----- Document excerpt -----
K2D2 can be accessed at K2D2 site [22]. Users must choose the input wavelength range (200–240 nm or 190–240 nm) and provide the spectrum of the problem protein (see Figure 1A). Spectra must be in Δε units. As results are better for the 190–240 nm wavelength range, this option is recommended if the user can supply spectra in this range, although we maintain the short range input as it is sometimes difficult to obtain the former. The results consist of the estimated values for percentages of residues in alpha-helix and beta-strand, an estimated error for the prediction, and a graphic comparing the predicted spectrum with the user input (see Figure 1B). The plot provides a visual assessment of the accuracy of the prediction.

Results and Discussion

The performance of K2D2 was measured in a left-one-out benchmark, comparing real and predicted values, by means of the Pearson correlation coefficient (r) and the root mean square deviation (RMSD). We obtained averages of r of 0.93 for alpha and 0.82 for beta, and average values of RMSD of 0.08 and 0.09, respectively (see Table 1). In comparison, K2D was reported to produce average r values of 0.91 for alpha and 0.73 for beta, and average RMSD values of 0.11 and 0.14, respectively [8]. The performance of K2D2 for alpha helix did not improve much, something to expect, as K2D's prediction was already very good. In contrast, the prediction for beta strand was much improved. Furthermore, K2D was originally tested with only 24 proteins, and when evaluating it with the expanded set of 43 proteins we observed an even bigger difference (see Table 1). Thus, K2D2 produces significantly better predictions than K2D.

Conclusion

We have presented K2D2, a re-implementation of the K2D method for prediction of protein secondary structure from CD spectra. By using a larger wavelength range and larger dataset training, K2D2 represents an important improvement over K2D. As for K2D [8], we chose to offer predictions for alpha and beta percentages and not for other structures that are sometimes considered by similar prediction algorithms. Beta-turns are predicted by various methods with mild success (see Table 2). Recent publications point out that protein CD spectra does not have good predictive value for beta-turns [23], the reasons being the small number of residues in turns and the heterogeneity of their conformation [24].

Table 2

Reported performance for different implementations of published methods.
----- Provided data -----
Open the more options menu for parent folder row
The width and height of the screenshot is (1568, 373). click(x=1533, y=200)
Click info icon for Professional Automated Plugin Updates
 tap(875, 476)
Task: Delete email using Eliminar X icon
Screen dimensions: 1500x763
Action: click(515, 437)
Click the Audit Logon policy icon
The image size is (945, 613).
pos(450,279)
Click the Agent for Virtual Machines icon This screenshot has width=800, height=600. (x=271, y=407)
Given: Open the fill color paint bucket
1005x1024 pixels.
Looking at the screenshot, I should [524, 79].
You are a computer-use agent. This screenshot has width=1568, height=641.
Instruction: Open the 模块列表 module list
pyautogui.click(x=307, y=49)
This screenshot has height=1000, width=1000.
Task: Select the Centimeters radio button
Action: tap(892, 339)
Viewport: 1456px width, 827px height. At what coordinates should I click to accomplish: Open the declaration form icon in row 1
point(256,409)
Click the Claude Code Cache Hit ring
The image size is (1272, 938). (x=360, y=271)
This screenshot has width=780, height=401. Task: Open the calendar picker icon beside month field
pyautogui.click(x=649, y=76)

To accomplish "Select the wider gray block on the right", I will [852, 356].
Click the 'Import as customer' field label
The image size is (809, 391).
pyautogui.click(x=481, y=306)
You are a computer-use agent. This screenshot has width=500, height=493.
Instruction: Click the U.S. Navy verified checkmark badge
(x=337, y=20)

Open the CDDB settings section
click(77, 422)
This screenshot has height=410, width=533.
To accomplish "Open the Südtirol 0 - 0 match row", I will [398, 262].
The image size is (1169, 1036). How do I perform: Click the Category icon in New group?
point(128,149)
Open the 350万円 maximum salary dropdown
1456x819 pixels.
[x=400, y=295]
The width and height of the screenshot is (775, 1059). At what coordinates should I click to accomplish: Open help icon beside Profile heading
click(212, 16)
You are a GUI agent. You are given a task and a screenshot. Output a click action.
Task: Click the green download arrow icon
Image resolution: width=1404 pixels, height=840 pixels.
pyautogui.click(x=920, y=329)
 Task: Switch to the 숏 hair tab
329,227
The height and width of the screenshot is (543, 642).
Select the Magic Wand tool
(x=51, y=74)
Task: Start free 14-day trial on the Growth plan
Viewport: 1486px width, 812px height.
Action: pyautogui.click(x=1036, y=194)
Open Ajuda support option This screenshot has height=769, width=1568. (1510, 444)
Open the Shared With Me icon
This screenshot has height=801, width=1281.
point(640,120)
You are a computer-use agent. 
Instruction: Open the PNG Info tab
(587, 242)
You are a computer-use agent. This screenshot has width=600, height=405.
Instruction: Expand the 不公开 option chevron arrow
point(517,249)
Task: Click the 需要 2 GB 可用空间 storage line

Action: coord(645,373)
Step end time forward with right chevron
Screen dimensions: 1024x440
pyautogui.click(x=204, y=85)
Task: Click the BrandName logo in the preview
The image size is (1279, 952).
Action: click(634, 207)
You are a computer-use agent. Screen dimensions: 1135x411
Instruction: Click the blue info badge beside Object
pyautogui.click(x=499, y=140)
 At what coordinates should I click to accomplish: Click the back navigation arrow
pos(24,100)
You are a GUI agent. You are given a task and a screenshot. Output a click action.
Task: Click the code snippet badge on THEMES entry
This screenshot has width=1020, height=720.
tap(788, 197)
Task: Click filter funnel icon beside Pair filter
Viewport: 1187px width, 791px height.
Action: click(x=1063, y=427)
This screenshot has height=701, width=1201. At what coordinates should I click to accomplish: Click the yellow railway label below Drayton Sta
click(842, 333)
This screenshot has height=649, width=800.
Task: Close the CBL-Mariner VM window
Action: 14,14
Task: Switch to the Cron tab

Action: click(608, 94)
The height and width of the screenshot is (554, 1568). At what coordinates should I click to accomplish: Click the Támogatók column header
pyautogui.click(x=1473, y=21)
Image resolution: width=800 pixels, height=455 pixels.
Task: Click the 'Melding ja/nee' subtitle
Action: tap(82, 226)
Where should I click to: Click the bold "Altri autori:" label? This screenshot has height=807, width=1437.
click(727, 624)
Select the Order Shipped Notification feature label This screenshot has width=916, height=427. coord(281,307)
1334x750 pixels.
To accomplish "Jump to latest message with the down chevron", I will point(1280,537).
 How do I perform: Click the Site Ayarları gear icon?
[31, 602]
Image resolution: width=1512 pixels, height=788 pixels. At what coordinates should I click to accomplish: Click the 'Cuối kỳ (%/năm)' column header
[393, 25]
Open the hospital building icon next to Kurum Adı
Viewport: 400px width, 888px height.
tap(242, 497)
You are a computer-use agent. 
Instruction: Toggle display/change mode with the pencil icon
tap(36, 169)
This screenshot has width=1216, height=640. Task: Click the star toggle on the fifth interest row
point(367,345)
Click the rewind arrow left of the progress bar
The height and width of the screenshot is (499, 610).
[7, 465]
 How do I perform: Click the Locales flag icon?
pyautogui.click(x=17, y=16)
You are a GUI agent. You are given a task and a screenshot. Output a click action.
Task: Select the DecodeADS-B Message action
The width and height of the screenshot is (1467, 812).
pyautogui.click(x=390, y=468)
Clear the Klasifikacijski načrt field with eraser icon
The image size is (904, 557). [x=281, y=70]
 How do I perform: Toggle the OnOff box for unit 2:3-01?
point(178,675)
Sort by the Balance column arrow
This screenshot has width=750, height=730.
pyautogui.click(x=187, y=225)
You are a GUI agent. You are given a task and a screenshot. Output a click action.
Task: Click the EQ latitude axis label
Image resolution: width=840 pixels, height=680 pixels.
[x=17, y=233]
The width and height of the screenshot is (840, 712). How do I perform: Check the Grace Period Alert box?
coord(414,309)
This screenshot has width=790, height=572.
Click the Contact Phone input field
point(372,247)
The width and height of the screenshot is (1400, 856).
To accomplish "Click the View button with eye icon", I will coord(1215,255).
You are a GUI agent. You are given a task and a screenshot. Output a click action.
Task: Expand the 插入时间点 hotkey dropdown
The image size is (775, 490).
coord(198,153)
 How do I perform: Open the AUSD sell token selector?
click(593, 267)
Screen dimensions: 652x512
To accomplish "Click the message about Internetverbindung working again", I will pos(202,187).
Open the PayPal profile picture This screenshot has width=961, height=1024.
-----
▶ _Things to do_:
1. From the K2D2 excerpt, list everything that the results consist of.
2. According to the K2D2 excerpt, how many proteins was K2D originally tested with?
3. Copy everything in the K2D2 excerpt from "We have presented" down to "of published methods.".

▶ _Responses to the exercise_:
1.
- Estimated percentage of residues in alpha-helix
- Estimated percentage of residues in beta-strand
- An estimated error for the prediction
- A graphic comparing the predicted spectrum with the user input

2. 24 proteins.

3.
We have presented K2D2, a re-implementation of the K2D method for prediction of protein secondary structure from CD spectra. By using a larger wavelength range and larger dataset training, K2D2 represents an important improvement over K2D. As for K2D [8], we chose to offer predictions for alpha and beta percentages and not for other structures that are sometimes considered by similar prediction algorithms. Beta-turns are predicted by various methods with mild success (see Table 2). Recent publications point out that protein CD spectra does not have good predictive value for beta-turns [23], the reasons being the small number of residues in turns and the heterogeneity of their conformation [24].

Table 2

Reported performance for different implementations of published methods.